Ketua DPP Partai Gerindra Moh. Nizar Zahro mengakui banyak caleg dari luar maju melalui dapil Madura. Itu menunjukkan bahwa perkembangan demokrasi di Madura berjalan dinamis. Dengan demikian, kompetisi untuk merebut hati rakyat mulai berkualitas. Para caleg nantinya bakal adu program, gagasan, dan kreativitas.
”Nggak masalah (caleg dari luar Madura, Red). Yang penting sudah melalui tahapan di KPU,” kata dia saat dihubungi kemarin (28/9). Menurut dia, meskipun caleg tersebut bukan penduduk Madura tidak akan melanggar undang-undang. Sebab, dalam UU 7/2017 tentang Pemilu, caleg bebas memilih dapil.
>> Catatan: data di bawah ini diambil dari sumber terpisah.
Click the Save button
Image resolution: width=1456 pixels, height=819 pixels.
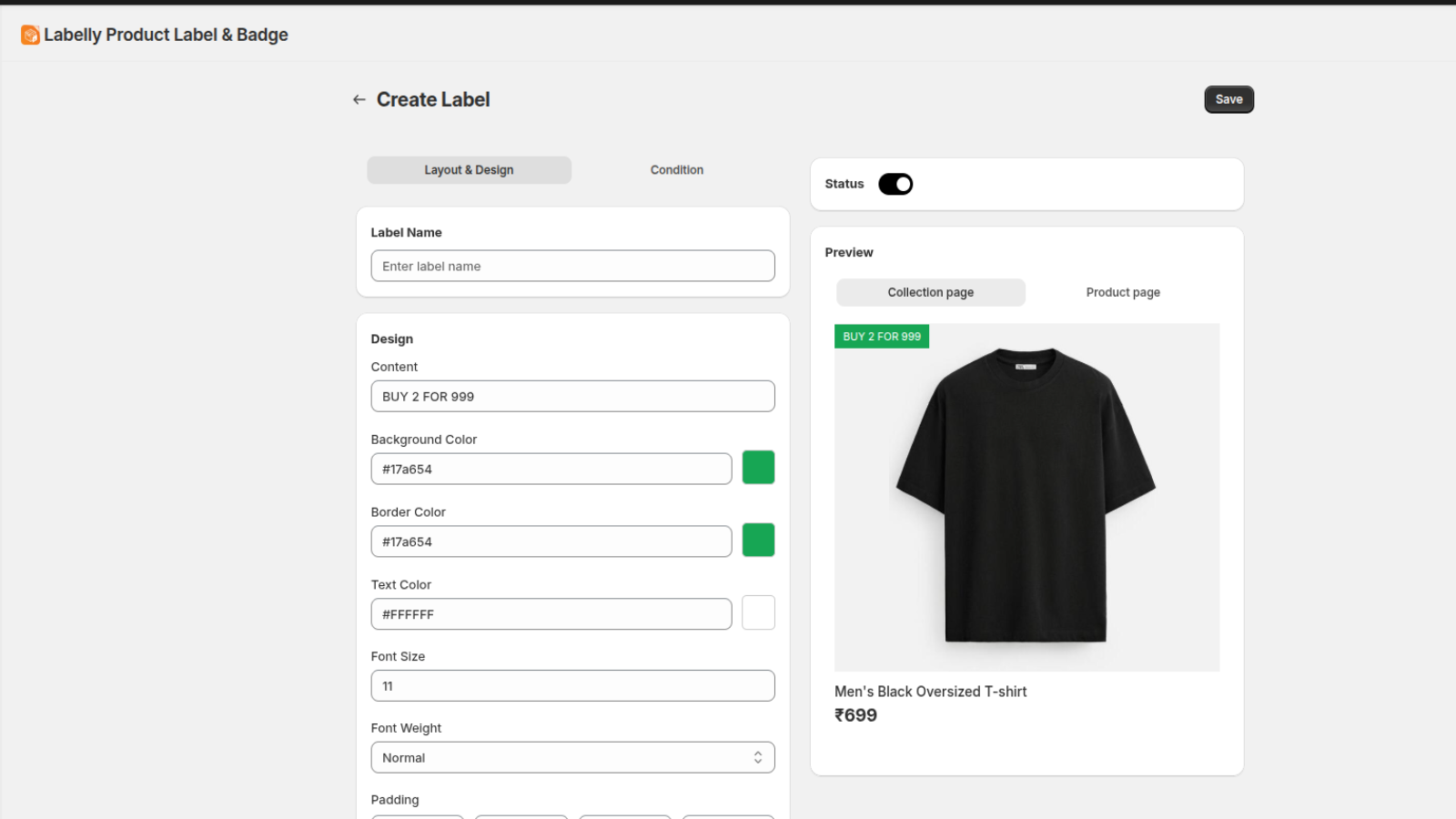1228,99
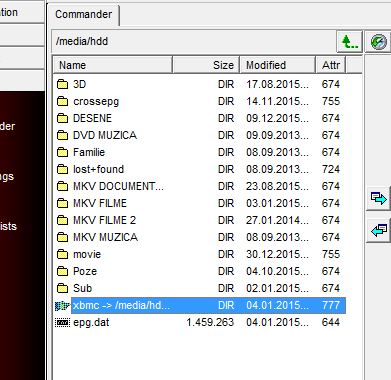Sort by the Attr column header

pyautogui.click(x=331, y=65)
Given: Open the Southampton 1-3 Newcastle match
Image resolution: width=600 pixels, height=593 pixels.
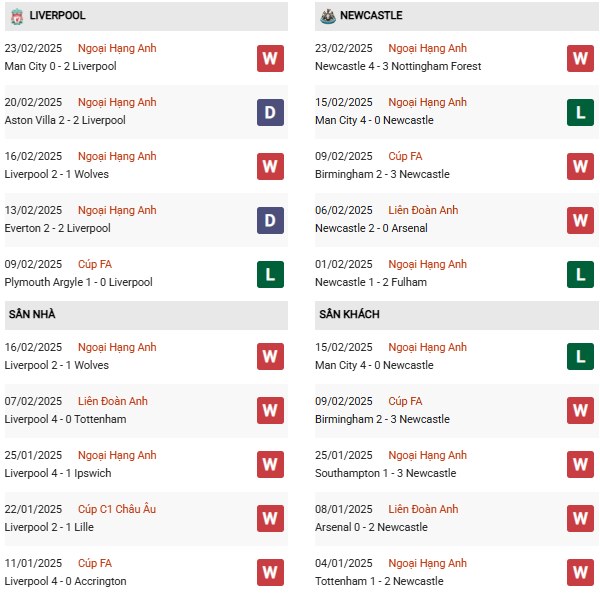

”Diperbolehkan asalkan punya KTP dan kartu anggota parpol serta sudah melalui tahapan DCT,” ujarnya.
Mengapa banyak caleg dari luar memilih dapil Madura? Politikus asal Bangkalan itu mengaku tidak tahu secara persis. Sebab, hal tersebut hak parpol dan caleg yang mau maju. Hanya, sebagai pengurus Gerindra dan putra daerah Madura, dia sangat menyambut baik politisi yang ingin berkompetisi dari dapil Madura.
Itu berarti ingin bersama-sama menyemarakkan pemilu yang damai, aman, dan bersih. ”Yang jelas, bagus untuk perkembangan demokrasi ke depan,” terangnya.
Nizar mengungkapkan, dapil DPR RI untuk Pemilu 2019 berjumlah 80. Dari puluhan dapil itu dibutuhkan 575 kursi. ”Dulu pada Pileg 2014, jumlah kursi DPR RI itu hanya 560 kursi. Jadi, sekarang naik 15 kursi,” ungkap caleg incumbent tersebut.
Sementara itu, Wakil Sekjen DPP PPP Ach. Baidowi menyatakan, pemilihan dapil tersebut terserah partai dan caleg. Jika ada caleg dari luar Madura maju dari dapil Jatim XI, itu sah saja dan tidak bertentangan dengan undang-undang. Asalkan, warga negara Indonesia (WNI) dan jelas berkontribusi untuk Madura.
”Dapil lain juga demikian. Bahkan, ada caleg dari Madura memilih nyaleg di luar Madura,” bebernya. Namun, menurut dia, kalau bukan putra asli Madura, akan terkendala di komunikasi. Sebab, banyak warga Madura, terutama di pelosok desa, banyak tidak bisa berbahasa Indonesia.
”Misalnya di Bujur, Pamekasan, itu banyak penduduknya yang tidak mengerti bahasa Indonesia. Paling kesulitannya di pola komunikasi saja,” jelasnya. Meski demikian, para caleg itu bisa mengandalkan tim lokal di tiap kabupaten agar terbantu dalam hal komunikasi. ”Sekarang tinggal pemilih yang menentukan pilihannya sesuai hati nurani,” tuturnya.
Mantan jurnalis itu mengatakan, caleg dari dapil Madura tapi tercatat di kota lain itu hanya untuk mempermudah kepengurusan administrasi kependudukan. ”Misalnya, seperti saya. Saya pindah kependudukan. Bukan berarti lupa tentang Madura,” ucapnya.
Hanya, ketika ada urusan mendadak yang berkenaan dengan kepengurusan administrasi kependudukan, tidak mungkin langsung pulang ke Madura. ”Kalau butuh keterangan dari kepala desa mendadak, tidak mungkin saya pulang ke Madura. Ya, hanya untuk memudahkan tugas saja,” jelasnya.
Salah satu caleg pendatang baru untuk DPR RI pada Pemilu 2019 adalah Syafiuddin Asmoro. Politikus PKB itu mengaku siap berkompetisi secara sehat merebut suara pemilih. Putra daerah atau bukan putra daerah bagi dirinya tidak bermasalah. Yang penting, tujuannya jelas untuk memajukan Madura dalam penentuan kebijakan nasional.
”Nawaitu caleg ini seperti apa untuk memberikan kontribusi ke Madura. Orang Madura atau tidak, tidak jadi patokan,” pungkas pria asal Bangkalan itu.